* _DATA LISTING_

-- -- --

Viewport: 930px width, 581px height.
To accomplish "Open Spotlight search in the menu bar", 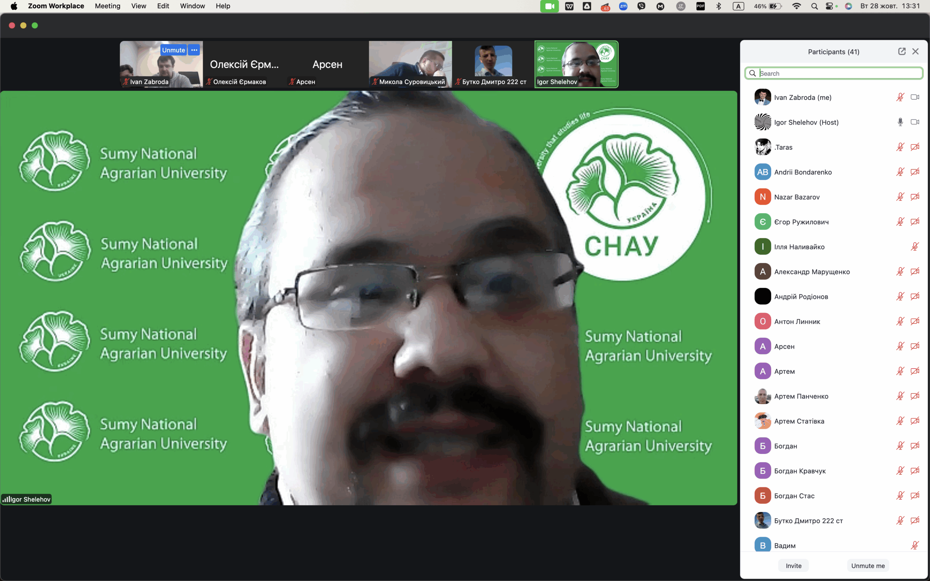I will (x=814, y=6).
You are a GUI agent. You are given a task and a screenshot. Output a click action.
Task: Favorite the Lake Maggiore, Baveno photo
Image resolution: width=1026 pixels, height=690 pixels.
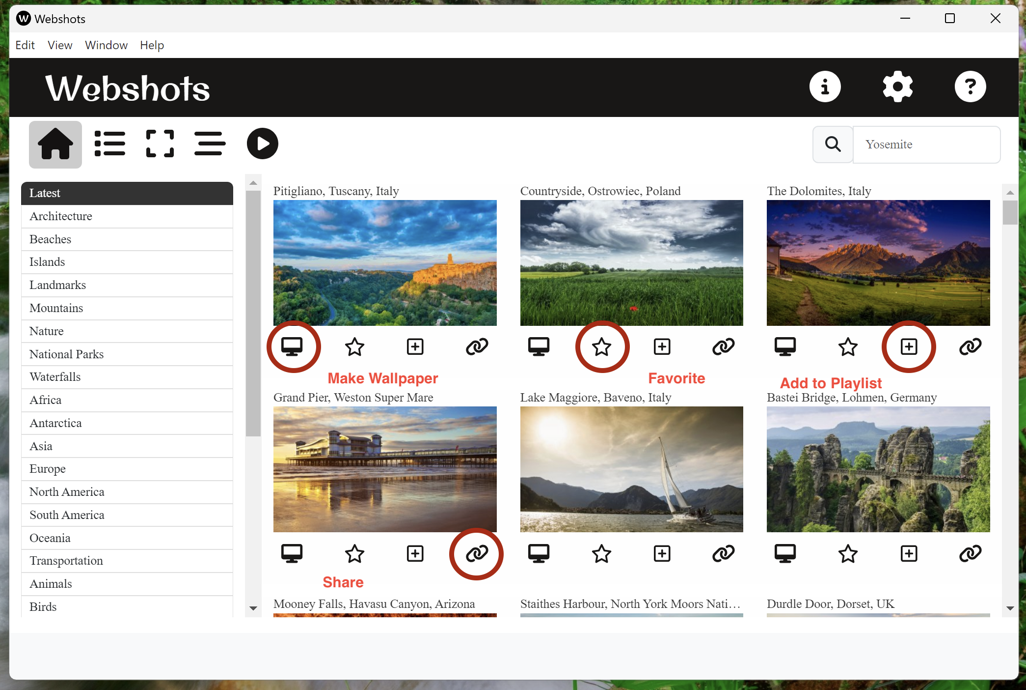[601, 554]
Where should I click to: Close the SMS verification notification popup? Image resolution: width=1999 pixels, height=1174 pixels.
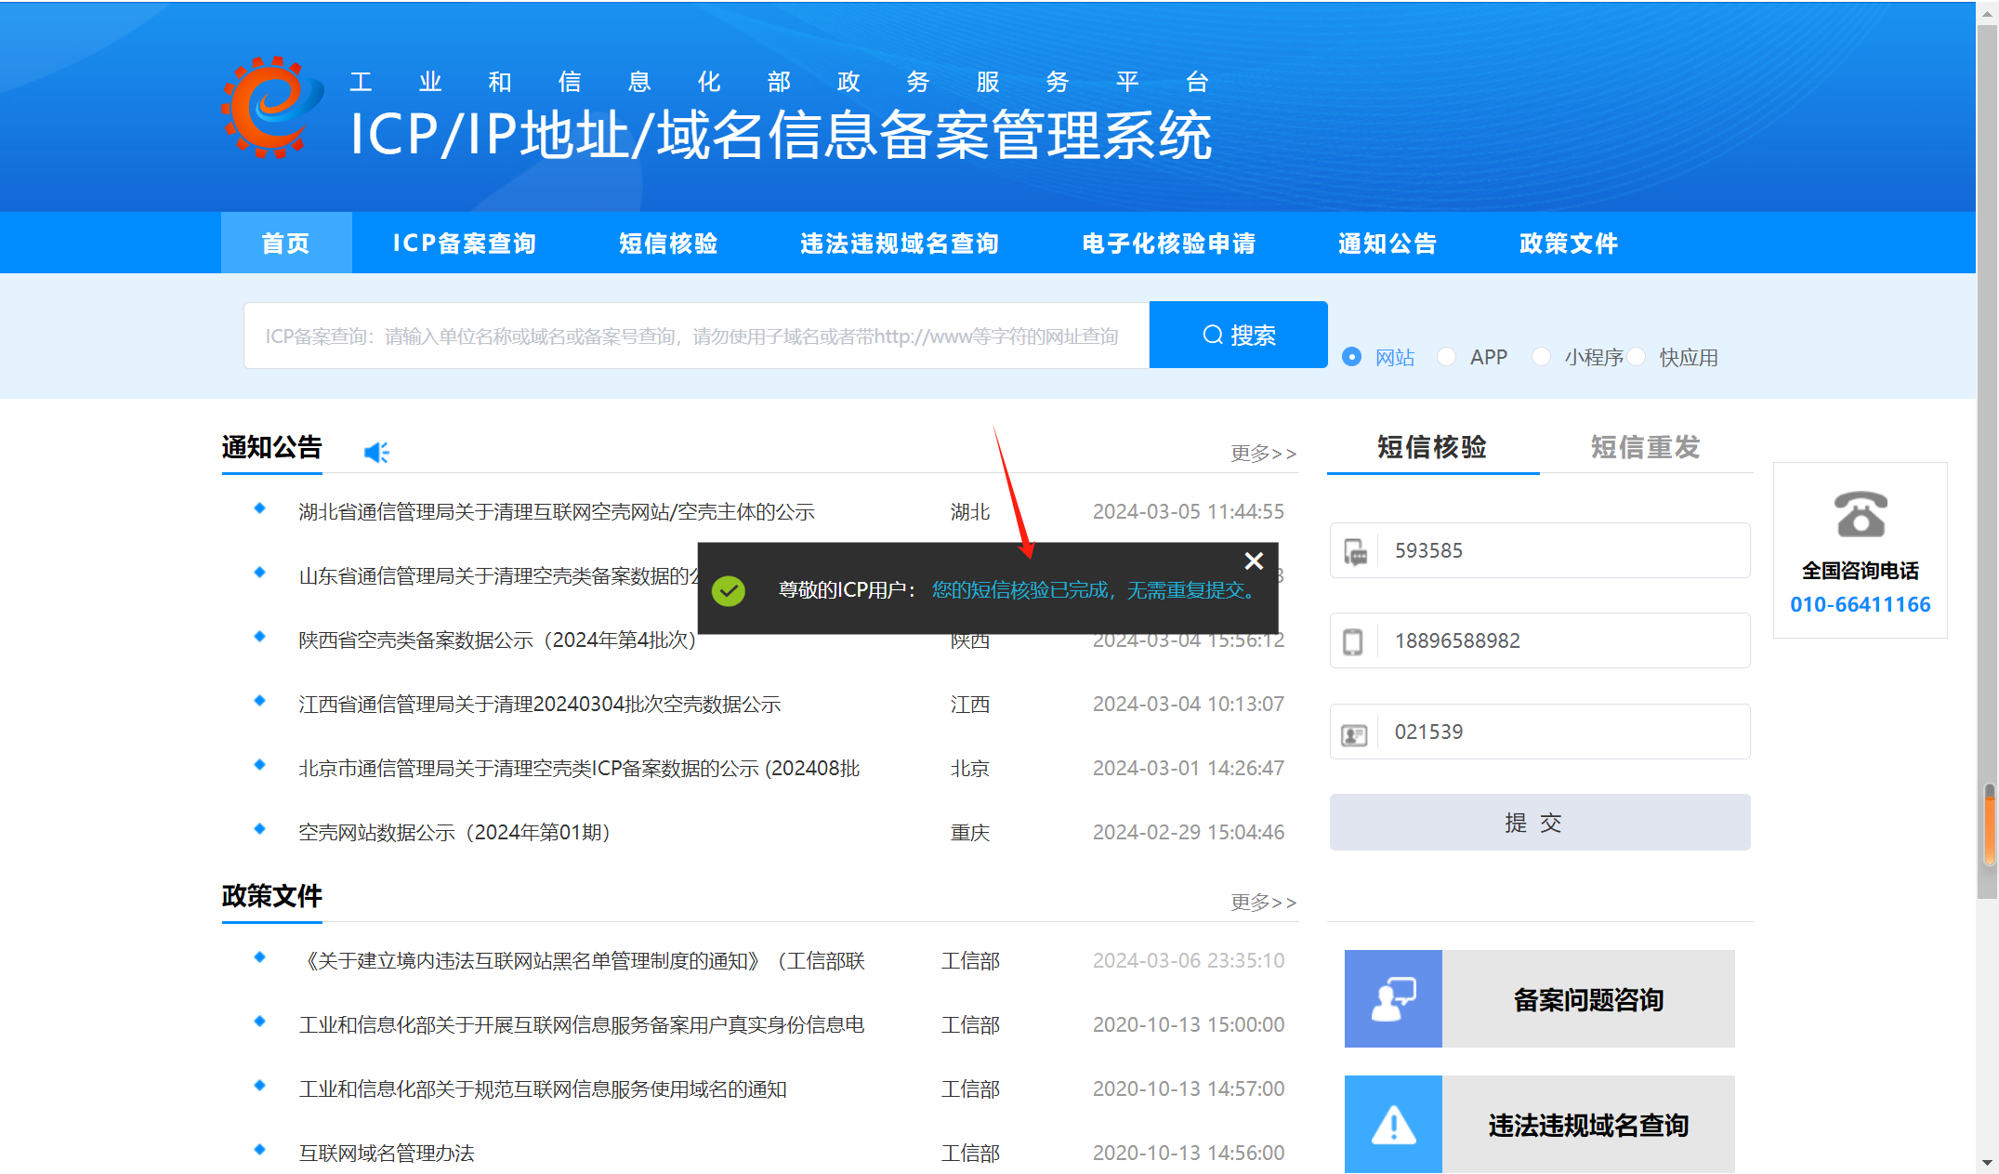[x=1254, y=561]
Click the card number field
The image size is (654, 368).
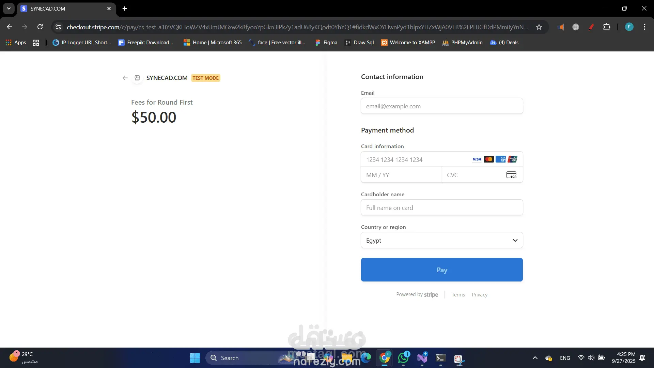pyautogui.click(x=416, y=160)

-- -- --

* _EXERCISE AIM_
Exactly and only the lines from the one holding "Where should I" through the final line of the material must be returned, both ends included, without any pictures.

* _SOLUTION_
Where should I click to: Close the SMS verification notification popup? Image resolution: width=1999 pixels, height=1174 pixels.
[x=1254, y=561]
Click the card number field
The image size is (654, 368).
pyautogui.click(x=416, y=160)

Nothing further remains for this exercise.